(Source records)
____________________

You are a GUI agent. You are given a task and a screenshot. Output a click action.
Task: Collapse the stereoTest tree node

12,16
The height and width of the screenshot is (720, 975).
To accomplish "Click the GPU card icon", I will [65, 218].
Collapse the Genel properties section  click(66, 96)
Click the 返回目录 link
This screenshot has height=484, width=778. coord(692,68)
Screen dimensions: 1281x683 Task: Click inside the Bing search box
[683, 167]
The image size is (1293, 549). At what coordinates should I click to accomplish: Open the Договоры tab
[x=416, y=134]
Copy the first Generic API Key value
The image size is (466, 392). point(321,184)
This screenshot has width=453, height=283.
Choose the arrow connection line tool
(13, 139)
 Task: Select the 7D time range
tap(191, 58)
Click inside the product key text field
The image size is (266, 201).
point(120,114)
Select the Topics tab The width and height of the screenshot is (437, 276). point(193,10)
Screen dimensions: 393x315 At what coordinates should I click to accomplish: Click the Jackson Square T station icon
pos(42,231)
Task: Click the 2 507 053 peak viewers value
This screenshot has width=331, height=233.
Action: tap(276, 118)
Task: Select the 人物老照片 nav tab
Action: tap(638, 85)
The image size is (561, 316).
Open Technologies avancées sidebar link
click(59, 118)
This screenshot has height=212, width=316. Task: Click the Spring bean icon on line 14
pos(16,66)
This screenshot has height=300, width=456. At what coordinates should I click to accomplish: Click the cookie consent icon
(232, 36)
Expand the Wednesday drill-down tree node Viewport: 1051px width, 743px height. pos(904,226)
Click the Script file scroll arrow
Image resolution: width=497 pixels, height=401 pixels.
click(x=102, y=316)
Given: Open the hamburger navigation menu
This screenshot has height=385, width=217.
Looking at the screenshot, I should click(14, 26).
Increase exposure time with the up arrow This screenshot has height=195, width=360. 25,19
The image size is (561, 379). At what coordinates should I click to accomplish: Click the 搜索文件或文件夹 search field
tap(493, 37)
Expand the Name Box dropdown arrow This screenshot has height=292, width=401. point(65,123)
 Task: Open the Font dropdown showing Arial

____________________

→ Work instructions
Print only these lines, please. They run from the start of the entries above to the line containing "Select the Topics", both ends included, and must match exactly.

→ Answer box
You are a GUI agent. You are given a task and a screenshot. Output a click action.
Task: Collapse the stereoTest tree node

12,16
The height and width of the screenshot is (720, 975).
To accomplish "Click the GPU card icon", I will [65, 218].
Collapse the Genel properties section  click(66, 96)
Click the 返回目录 link
This screenshot has height=484, width=778. coord(692,68)
Screen dimensions: 1281x683 Task: Click inside the Bing search box
[683, 167]
The image size is (1293, 549). At what coordinates should I click to accomplish: Open the Договоры tab
[x=416, y=134]
Copy the first Generic API Key value
The image size is (466, 392). point(321,184)
This screenshot has width=453, height=283.
Choose the arrow connection line tool
(13, 139)
 Task: Select the 7D time range
tap(191, 58)
Click inside the product key text field
The image size is (266, 201).
point(120,114)
Select the Topics tab The width and height of the screenshot is (437, 276). point(193,10)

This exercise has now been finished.